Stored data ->
+---+

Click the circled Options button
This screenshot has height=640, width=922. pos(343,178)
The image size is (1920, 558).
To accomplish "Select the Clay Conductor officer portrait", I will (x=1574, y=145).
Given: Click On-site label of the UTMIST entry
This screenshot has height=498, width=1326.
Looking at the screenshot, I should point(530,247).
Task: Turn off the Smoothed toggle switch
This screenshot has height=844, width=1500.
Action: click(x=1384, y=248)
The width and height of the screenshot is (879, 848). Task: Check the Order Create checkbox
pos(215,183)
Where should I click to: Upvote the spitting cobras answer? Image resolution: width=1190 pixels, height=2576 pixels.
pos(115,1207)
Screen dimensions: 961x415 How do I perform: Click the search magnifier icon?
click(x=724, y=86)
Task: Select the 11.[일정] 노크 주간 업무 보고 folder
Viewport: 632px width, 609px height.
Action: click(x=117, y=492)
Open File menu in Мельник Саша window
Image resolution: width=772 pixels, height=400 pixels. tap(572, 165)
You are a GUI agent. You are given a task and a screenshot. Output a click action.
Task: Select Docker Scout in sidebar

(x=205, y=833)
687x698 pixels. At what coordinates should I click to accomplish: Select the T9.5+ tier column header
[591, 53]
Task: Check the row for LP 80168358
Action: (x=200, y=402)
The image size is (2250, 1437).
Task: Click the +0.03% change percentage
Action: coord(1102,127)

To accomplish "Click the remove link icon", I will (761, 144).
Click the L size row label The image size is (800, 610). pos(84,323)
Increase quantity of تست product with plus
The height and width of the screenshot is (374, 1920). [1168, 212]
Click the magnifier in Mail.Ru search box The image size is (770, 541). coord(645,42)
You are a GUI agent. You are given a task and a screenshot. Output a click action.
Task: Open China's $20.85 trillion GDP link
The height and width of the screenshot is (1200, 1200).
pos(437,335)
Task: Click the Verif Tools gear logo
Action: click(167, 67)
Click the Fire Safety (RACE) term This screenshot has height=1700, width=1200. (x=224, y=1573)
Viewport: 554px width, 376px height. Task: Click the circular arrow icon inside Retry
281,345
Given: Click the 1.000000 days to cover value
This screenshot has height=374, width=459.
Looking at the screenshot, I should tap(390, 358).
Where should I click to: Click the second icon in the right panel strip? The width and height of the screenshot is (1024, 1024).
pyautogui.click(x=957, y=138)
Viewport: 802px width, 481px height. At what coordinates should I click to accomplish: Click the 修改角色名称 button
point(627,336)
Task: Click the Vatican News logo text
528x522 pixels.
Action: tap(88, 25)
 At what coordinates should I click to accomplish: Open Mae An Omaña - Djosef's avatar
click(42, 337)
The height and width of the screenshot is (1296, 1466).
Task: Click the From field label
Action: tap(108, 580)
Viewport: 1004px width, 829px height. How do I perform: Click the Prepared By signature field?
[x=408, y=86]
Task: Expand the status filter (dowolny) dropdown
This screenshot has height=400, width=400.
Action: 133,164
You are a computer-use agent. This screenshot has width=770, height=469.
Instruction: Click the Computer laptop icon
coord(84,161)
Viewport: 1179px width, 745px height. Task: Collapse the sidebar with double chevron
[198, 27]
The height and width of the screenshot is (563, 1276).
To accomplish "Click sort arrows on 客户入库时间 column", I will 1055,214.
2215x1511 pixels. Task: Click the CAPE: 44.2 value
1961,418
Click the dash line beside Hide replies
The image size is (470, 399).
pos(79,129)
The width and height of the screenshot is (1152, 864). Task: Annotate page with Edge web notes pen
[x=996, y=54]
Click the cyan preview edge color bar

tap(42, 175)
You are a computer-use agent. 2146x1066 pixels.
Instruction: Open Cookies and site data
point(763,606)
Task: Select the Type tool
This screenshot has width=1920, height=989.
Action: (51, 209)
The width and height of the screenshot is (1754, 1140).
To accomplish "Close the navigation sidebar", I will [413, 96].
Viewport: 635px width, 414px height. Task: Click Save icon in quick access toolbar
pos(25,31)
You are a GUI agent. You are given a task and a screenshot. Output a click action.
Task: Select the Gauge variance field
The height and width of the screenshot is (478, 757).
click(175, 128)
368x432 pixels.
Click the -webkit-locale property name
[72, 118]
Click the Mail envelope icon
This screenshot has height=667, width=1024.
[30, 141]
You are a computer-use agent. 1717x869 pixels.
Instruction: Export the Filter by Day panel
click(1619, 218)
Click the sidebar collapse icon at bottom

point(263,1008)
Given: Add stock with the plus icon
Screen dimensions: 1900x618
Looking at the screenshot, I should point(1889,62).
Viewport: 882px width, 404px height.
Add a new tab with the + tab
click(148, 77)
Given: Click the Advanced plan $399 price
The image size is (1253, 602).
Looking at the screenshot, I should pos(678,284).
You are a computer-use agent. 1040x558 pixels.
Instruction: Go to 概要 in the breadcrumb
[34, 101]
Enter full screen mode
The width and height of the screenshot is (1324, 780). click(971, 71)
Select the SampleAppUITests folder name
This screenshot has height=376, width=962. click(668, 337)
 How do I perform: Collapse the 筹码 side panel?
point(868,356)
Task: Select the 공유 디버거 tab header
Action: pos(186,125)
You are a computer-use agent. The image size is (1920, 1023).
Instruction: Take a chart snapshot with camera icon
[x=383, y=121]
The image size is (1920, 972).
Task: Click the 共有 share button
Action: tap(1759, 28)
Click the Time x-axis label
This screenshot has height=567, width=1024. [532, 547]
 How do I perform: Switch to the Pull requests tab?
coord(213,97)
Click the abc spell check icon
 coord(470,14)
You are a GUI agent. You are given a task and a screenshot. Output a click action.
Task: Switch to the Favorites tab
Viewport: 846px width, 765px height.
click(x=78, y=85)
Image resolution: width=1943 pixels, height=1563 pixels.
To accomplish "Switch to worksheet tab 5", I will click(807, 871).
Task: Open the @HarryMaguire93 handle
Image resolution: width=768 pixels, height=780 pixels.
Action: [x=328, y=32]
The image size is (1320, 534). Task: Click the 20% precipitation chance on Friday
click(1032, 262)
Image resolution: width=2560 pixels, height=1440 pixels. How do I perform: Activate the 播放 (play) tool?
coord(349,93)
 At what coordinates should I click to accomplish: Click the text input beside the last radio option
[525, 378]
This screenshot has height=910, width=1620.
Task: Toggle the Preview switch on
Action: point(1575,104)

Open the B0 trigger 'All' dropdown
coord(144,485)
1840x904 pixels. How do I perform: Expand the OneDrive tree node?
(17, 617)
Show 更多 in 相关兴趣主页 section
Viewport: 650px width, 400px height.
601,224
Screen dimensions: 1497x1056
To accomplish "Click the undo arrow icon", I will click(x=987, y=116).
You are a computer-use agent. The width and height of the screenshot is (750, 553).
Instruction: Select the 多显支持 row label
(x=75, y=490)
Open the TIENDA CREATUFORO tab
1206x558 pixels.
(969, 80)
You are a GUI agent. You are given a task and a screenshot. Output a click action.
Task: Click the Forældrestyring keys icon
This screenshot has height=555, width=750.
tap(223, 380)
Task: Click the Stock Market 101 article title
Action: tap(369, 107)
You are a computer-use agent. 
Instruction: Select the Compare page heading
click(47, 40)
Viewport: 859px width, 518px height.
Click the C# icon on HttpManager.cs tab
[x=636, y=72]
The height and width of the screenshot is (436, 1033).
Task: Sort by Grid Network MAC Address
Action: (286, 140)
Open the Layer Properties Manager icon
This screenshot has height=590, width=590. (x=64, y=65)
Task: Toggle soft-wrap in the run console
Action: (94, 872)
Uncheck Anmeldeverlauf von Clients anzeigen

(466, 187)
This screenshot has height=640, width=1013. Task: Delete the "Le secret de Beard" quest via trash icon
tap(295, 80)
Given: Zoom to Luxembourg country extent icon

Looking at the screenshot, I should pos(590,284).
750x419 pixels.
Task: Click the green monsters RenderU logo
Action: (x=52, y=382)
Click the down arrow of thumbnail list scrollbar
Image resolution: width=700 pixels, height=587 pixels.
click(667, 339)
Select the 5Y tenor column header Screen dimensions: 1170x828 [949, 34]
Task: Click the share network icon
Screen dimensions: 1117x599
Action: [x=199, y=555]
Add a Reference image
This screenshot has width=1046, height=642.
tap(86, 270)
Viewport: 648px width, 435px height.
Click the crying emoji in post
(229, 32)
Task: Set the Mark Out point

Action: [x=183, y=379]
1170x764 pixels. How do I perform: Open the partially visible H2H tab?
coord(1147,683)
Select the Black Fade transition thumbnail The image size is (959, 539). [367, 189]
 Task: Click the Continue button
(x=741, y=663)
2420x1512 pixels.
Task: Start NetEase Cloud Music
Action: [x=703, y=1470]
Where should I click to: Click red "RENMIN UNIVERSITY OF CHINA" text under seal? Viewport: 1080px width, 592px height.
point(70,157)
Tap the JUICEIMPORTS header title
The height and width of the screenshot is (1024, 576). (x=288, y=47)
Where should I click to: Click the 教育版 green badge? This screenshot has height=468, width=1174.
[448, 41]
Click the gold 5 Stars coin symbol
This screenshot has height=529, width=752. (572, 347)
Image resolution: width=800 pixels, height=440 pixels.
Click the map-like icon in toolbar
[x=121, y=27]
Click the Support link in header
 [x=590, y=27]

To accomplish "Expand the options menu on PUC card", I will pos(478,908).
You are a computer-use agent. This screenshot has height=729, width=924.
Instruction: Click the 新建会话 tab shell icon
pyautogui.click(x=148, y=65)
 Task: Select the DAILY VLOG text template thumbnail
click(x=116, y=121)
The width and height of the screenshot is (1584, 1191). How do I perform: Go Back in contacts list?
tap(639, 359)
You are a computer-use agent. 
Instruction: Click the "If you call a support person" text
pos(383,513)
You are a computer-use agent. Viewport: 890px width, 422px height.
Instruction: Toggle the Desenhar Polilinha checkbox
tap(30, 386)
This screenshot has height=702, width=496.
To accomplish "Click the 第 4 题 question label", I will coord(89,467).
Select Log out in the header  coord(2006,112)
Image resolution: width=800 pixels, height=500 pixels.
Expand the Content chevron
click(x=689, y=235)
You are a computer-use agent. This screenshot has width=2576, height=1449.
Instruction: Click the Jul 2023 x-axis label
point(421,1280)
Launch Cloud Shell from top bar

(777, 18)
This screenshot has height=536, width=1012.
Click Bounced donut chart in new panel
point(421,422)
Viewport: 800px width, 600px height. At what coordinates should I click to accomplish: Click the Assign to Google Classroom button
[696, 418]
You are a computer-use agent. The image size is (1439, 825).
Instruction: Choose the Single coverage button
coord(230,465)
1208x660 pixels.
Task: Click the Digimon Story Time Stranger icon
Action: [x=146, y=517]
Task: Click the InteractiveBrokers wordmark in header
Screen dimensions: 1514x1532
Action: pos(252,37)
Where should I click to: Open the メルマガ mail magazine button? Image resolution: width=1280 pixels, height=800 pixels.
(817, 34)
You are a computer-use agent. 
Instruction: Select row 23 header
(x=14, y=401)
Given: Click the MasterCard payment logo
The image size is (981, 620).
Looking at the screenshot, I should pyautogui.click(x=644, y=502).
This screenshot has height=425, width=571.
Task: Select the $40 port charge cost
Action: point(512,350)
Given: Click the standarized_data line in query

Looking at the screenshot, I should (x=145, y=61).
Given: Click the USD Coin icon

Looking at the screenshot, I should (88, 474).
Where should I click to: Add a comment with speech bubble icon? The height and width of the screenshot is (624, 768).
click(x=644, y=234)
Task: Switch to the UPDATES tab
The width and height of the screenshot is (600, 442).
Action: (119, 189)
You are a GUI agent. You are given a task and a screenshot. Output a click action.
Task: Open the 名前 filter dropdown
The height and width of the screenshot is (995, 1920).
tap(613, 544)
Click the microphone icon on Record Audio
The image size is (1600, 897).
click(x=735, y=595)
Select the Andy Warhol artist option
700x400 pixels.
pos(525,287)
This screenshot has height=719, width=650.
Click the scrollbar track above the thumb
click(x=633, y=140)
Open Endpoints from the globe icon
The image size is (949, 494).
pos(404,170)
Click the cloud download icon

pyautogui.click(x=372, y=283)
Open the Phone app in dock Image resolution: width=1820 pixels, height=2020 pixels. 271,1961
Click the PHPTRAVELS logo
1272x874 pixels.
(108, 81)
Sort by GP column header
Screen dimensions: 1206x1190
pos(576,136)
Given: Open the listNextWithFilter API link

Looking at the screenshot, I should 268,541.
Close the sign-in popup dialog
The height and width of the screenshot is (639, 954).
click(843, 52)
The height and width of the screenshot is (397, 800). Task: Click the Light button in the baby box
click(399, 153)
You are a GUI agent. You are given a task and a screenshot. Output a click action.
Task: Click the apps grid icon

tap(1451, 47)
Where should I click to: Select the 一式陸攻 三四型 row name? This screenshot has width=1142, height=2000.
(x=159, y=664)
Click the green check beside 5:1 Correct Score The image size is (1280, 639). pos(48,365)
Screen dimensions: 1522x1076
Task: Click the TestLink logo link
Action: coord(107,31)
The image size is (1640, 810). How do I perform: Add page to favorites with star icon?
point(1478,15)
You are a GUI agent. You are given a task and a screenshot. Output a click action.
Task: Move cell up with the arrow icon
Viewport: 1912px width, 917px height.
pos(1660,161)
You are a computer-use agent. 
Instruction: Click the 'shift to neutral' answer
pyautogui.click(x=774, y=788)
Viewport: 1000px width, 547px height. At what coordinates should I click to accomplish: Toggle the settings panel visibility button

+---+

AIM OF THE TASK -> Copy the data from its first line through the line holding "pos(215,183)", inclusive. Swap "Smoothed" for "Filtered" and leave everything else unchanged.

FINAL RESULT ->
Click the circled Options button
This screenshot has height=640, width=922. pos(343,178)
The image size is (1920, 558).
To accomplish "Select the Clay Conductor officer portrait", I will (x=1574, y=145).
Given: Click On-site label of the UTMIST entry
This screenshot has height=498, width=1326.
Looking at the screenshot, I should point(530,247).
Task: Turn off the Filtered toggle switch
This screenshot has height=844, width=1500.
Action: click(x=1384, y=248)
The width and height of the screenshot is (879, 848). Task: Check the Order Create checkbox
pos(215,183)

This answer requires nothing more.